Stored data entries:
###

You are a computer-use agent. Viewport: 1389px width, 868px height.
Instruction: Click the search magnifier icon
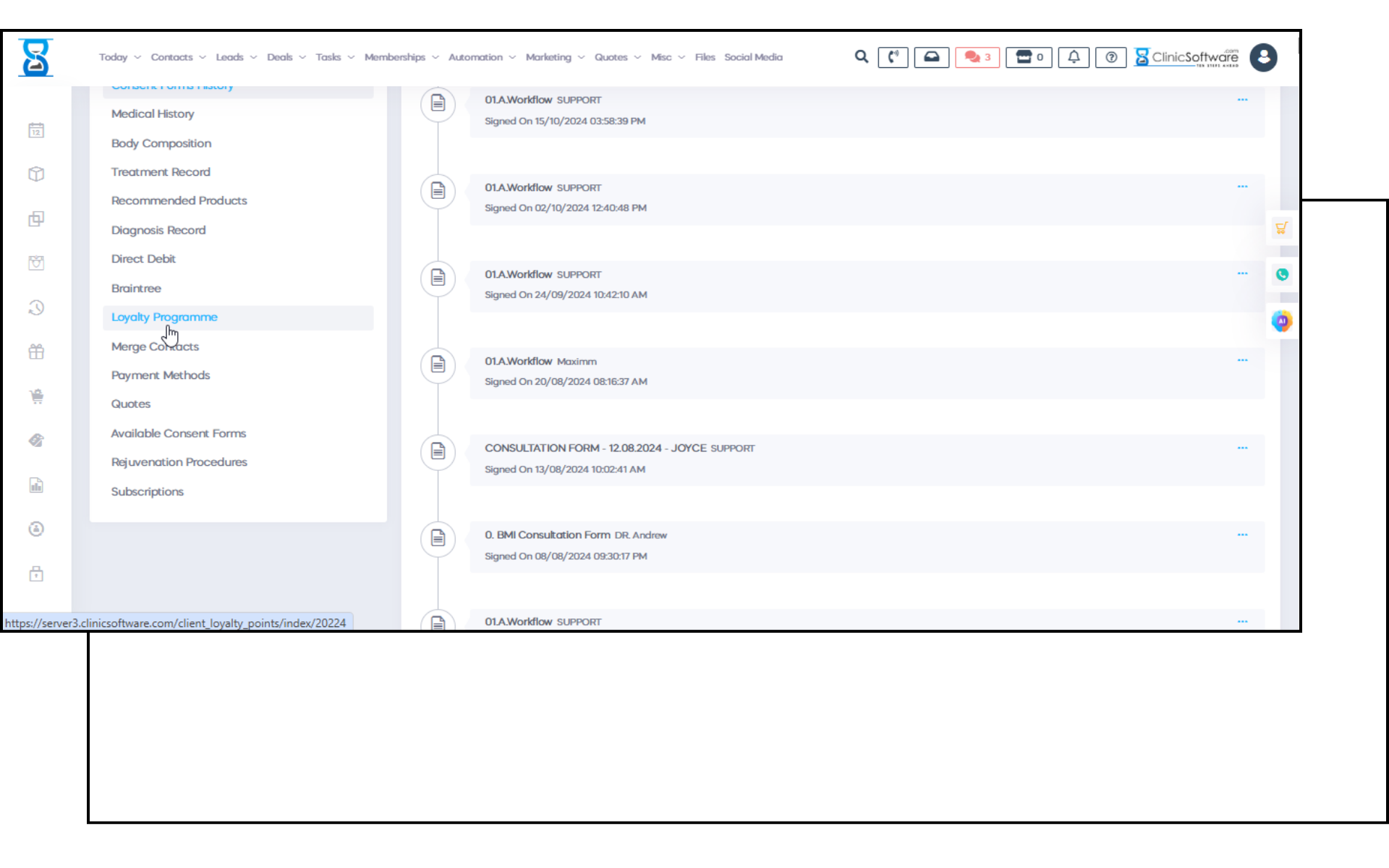coord(861,56)
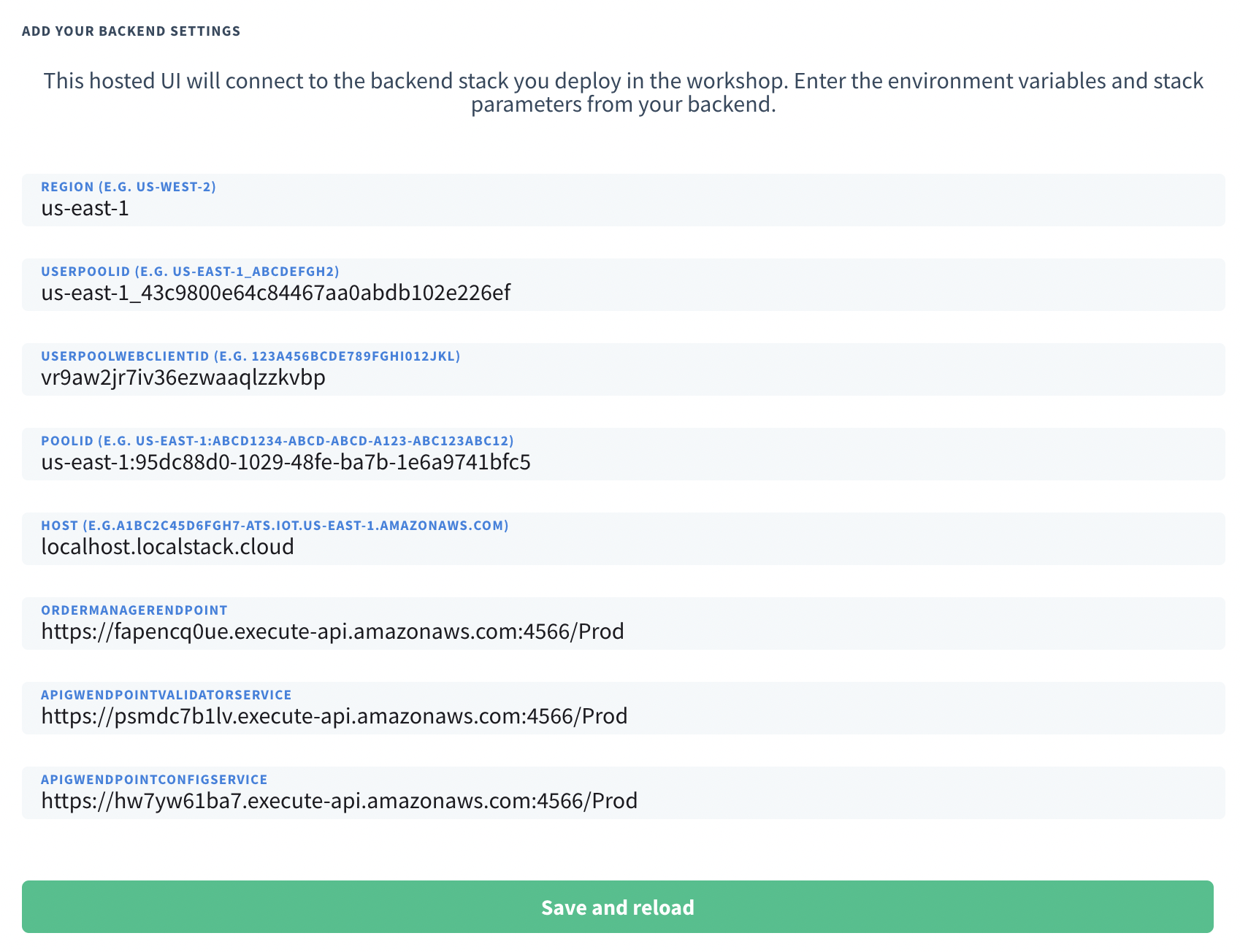
Task: Click the ADD YOUR BACKEND SETTINGS heading
Action: coord(131,31)
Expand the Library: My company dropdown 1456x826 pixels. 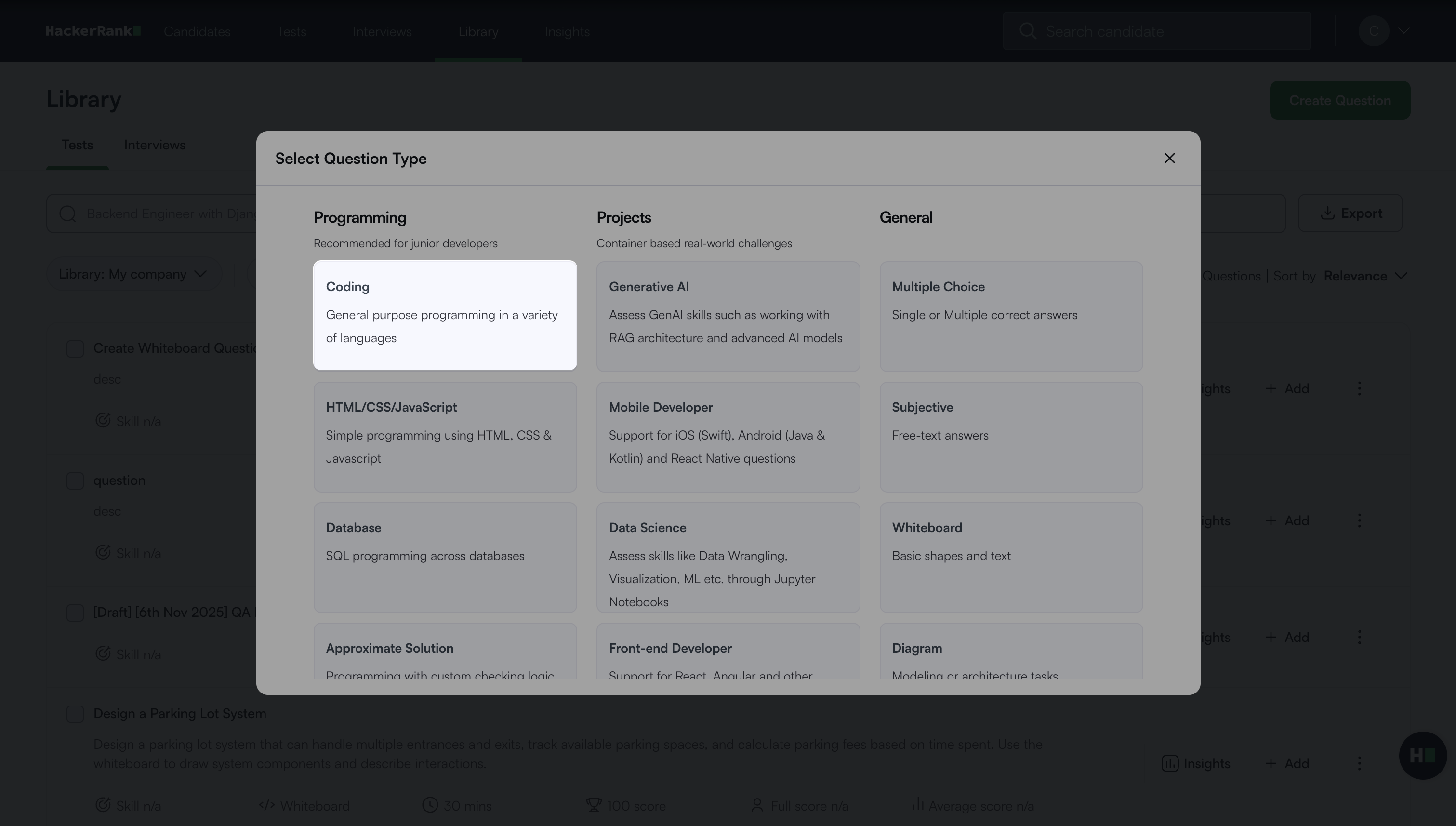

###

Assigned task
Begin at the line that contains "Instruction: Click the search magnifier icon" and transcribe exactly, and only, each line through the final line of the data above, both included; the pictures do not go in.

Task solution
Instruction: Click the search magnifier icon
coord(861,56)
Task: Click the ADD YOUR BACKEND SETTINGS heading
Action: coord(131,31)
Expand the Library: My company dropdown 1456x826 pixels. 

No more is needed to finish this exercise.